- TO-DO LIST -
- A) In the foam filled frame member patent page, what does the tie member restrain the first and second bridges against?
- B) Reproduce everything in the foam filled frame member patent page from "A foam filled frame" down to "30a connected thereto.", keeping every character unchanged.

GB2535226A

GB2535226A - Foam filled frame member

Info

Publication number: GB2535226A
Application number: GB1502484.7A
Authority: GB
Inventors: Rawlings David
Original assignee: Arch & Metal Systems Ltd; Architectural and Metal Systems Ltd
Current assignee: Arch & Metal Systems Ltd; Architectural and Metal Systems Ltd
Priority date: 2015-02-13
Filing date: 2015-02-13
Publication date: 2016-08-17
Anticipated expiration: 2035-02-13
Also published as: IE20160048A1; GB201502484D0; IE87244B1; CA2920781C; GB2535226B; US20160237735A1; CA2920781A1

Abstract

A foam filled frame member 10 comprising first and second frame components 12, 14; first and second bridges 20, 22 which space the frame components apart from one another; a foam material 26; and a tie member 30. The frame members and bridges together defining an elongate void, which the foam material substantially fills. The tie member interconnects the first and second bridges to restrain them against movement towards or away from one another. The tie member may be provided with a series of openings (36, Fig. 2) through which the foam extends so that the foam extends continuously between the first and second frame components. The first frame component may be hollow, with the foam material extending continuously into the hollow, and may also have a tie member 30a connected thereto.

Description

Foam Filled Frame Member This invention relates to a frame member, for example for use in the formation of window or door frames, the frame member defining a foam filled cavity. In particular, the invention relates to a frame member including at least one extruded metallic frame component, for example of extruded aluminium form.

- DATA ROWS -
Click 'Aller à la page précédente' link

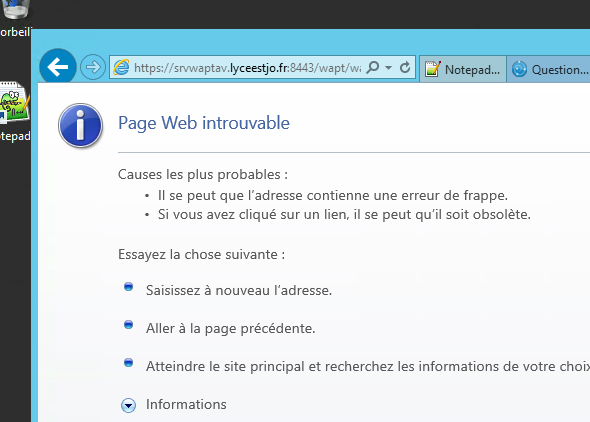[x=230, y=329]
--
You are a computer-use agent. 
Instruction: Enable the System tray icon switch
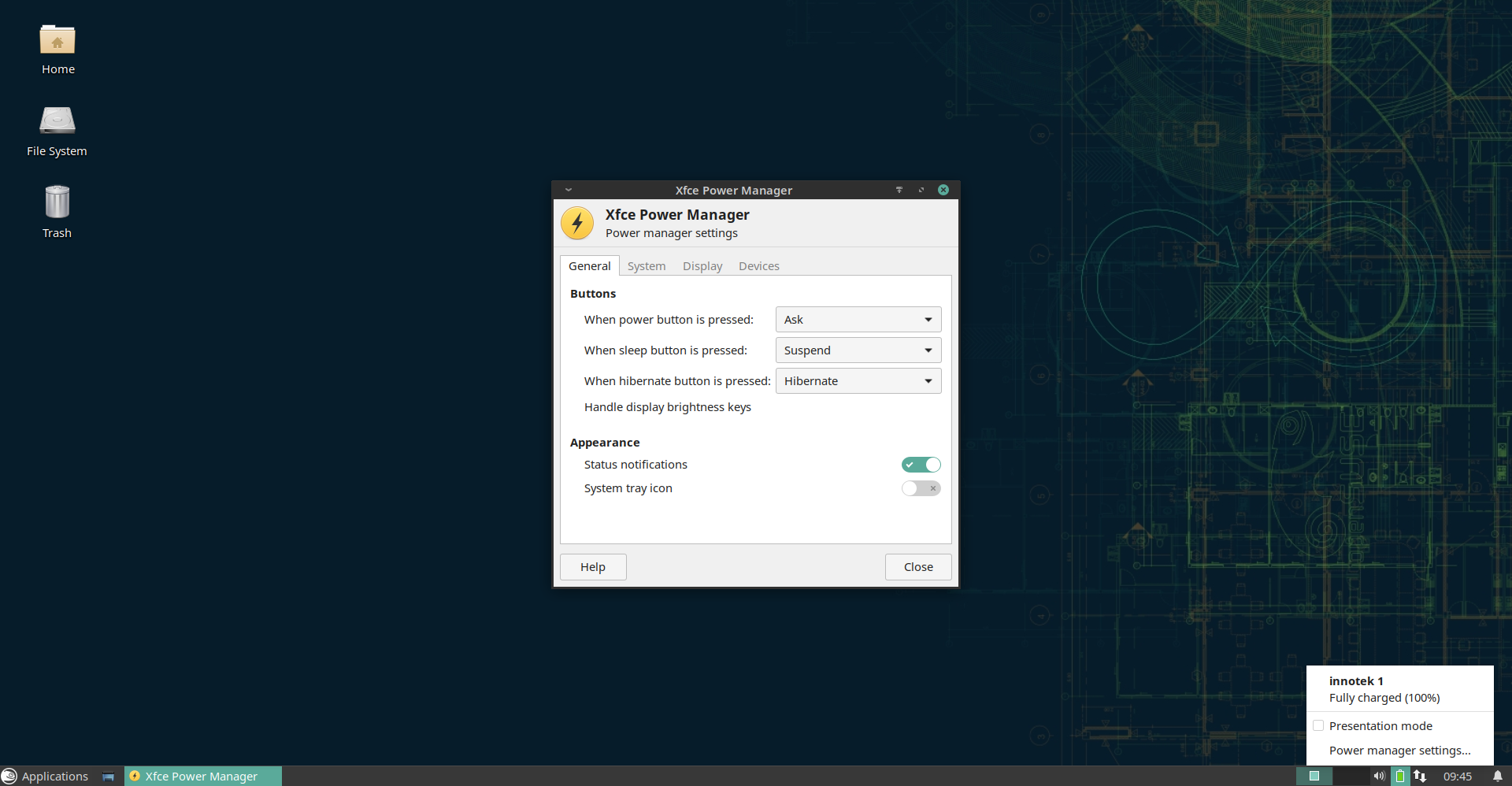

- ANSWERS PER TASK -
- A) Movement towards or away from one another.

- B)
A foam filled frame member 10 comprising first and second frame components 12, 14; first and second bridges 20, 22 which space the frame components apart from one another; a foam material 26; and a tie member 30. The frame members and bridges together defining an elongate void, which the foam material substantially fills. The tie member interconnects the first and second bridges to restrain them against movement towards or away from one another. The tie member may be provided with a series of openings (36, Fig. 2) through which the foam extends so that the foam extends continuously between the first and second frame components. The first frame component may be hollow, with the foam material extending continuously into the hollow, and may also have a tie member 30a connected thereto.